[Records taken from a collection]
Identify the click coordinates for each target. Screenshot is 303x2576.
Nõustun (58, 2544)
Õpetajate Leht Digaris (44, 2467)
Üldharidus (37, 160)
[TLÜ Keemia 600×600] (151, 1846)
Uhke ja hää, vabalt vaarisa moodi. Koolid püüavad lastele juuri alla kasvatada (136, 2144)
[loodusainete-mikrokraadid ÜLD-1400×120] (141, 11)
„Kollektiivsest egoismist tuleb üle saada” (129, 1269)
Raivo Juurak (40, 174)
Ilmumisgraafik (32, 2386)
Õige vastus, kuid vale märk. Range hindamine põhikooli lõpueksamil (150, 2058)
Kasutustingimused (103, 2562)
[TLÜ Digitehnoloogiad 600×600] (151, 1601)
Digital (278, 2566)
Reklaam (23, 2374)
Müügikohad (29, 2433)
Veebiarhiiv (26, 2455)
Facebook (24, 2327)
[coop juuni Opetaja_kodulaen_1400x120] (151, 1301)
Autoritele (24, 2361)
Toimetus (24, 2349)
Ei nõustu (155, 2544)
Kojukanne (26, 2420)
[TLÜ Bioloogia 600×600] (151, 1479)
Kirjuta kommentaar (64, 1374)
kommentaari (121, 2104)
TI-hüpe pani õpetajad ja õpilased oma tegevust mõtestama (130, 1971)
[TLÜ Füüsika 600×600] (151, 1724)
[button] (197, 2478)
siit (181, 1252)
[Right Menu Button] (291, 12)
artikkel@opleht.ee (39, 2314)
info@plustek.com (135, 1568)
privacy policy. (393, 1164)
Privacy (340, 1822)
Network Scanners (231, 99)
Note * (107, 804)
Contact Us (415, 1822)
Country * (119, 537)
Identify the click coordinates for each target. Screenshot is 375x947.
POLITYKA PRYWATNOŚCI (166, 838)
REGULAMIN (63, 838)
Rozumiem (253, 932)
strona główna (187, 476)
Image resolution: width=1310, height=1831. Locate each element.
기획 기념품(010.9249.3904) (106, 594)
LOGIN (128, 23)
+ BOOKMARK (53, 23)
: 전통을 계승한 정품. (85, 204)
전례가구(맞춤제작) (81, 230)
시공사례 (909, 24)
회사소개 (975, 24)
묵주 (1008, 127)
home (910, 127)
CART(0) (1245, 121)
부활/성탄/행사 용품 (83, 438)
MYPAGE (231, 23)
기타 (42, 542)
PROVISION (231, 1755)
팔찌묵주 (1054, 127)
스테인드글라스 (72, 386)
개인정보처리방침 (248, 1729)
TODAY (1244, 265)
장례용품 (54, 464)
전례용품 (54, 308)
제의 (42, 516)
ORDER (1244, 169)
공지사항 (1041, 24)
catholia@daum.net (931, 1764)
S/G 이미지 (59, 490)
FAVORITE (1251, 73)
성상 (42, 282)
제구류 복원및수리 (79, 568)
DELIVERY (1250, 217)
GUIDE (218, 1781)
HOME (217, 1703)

== Task brief ==
Revise the listing above by changing every "Screenshot" to "Capture" and keeping all other text the same.

== Complete response ==
Identify the click coordinates for each target. Capture is 303x2576.
Nõustun (58, 2544)
Õpetajate Leht Digaris (44, 2467)
Üldharidus (37, 160)
[TLÜ Keemia 600×600] (151, 1846)
Uhke ja hää, vabalt vaarisa moodi. Koolid püüavad lastele juuri alla kasvatada (136, 2144)
[loodusainete-mikrokraadid ÜLD-1400×120] (141, 11)
„Kollektiivsest egoismist tuleb üle saada” (129, 1269)
Raivo Juurak (40, 174)
Ilmumisgraafik (32, 2386)
Õige vastus, kuid vale märk. Range hindamine põhikooli lõpueksamil (150, 2058)
Kasutustingimused (103, 2562)
[TLÜ Digitehnoloogiad 600×600] (151, 1601)
Digital (278, 2566)
Reklaam (23, 2374)
Müügikohad (29, 2433)
Veebiarhiiv (26, 2455)
Facebook (24, 2327)
[coop juuni Opetaja_kodulaen_1400x120] (151, 1301)
Autoritele (24, 2361)
Toimetus (24, 2349)
Ei nõustu (155, 2544)
Kojukanne (26, 2420)
[TLÜ Bioloogia 600×600] (151, 1479)
Kirjuta kommentaar (64, 1374)
kommentaari (121, 2104)
TI-hüpe pani õpetajad ja õpilased oma tegevust mõtestama (130, 1971)
[TLÜ Füüsika 600×600] (151, 1724)
[button] (197, 2478)
siit (181, 1252)
[Right Menu Button] (291, 12)
artikkel@opleht.ee (39, 2314)
info@plustek.com (135, 1568)
privacy policy. (393, 1164)
Privacy (340, 1822)
Network Scanners (231, 99)
Note * (107, 804)
Contact Us (415, 1822)
Country * (119, 537)
Identify the click coordinates for each target. Capture is 375x947.
POLITYKA PRYWATNOŚCI (166, 838)
REGULAMIN (63, 838)
Rozumiem (253, 932)
strona główna (187, 476)
Image resolution: width=1310, height=1831. Locate each element.
기획 기념품(010.9249.3904) (106, 594)
LOGIN (128, 23)
+ BOOKMARK (53, 23)
: 전통을 계승한 정품. (85, 204)
전례가구(맞춤제작) (81, 230)
시공사례 (909, 24)
회사소개 (975, 24)
묵주 (1008, 127)
home (910, 127)
CART(0) (1245, 121)
부활/성탄/행사 용품 (83, 438)
MYPAGE (231, 23)
기타 (42, 542)
PROVISION (231, 1755)
팔찌묵주 (1054, 127)
스테인드글라스 (72, 386)
개인정보처리방침 (248, 1729)
TODAY (1244, 265)
장례용품 (54, 464)
전례용품 (54, 308)
제의 (42, 516)
ORDER (1244, 169)
공지사항 (1041, 24)
catholia@daum.net (931, 1764)
S/G 이미지 (59, 490)
FAVORITE (1251, 73)
성상 (42, 282)
제구류 복원및수리 (79, 568)
DELIVERY (1250, 217)
GUIDE (218, 1781)
HOME (217, 1703)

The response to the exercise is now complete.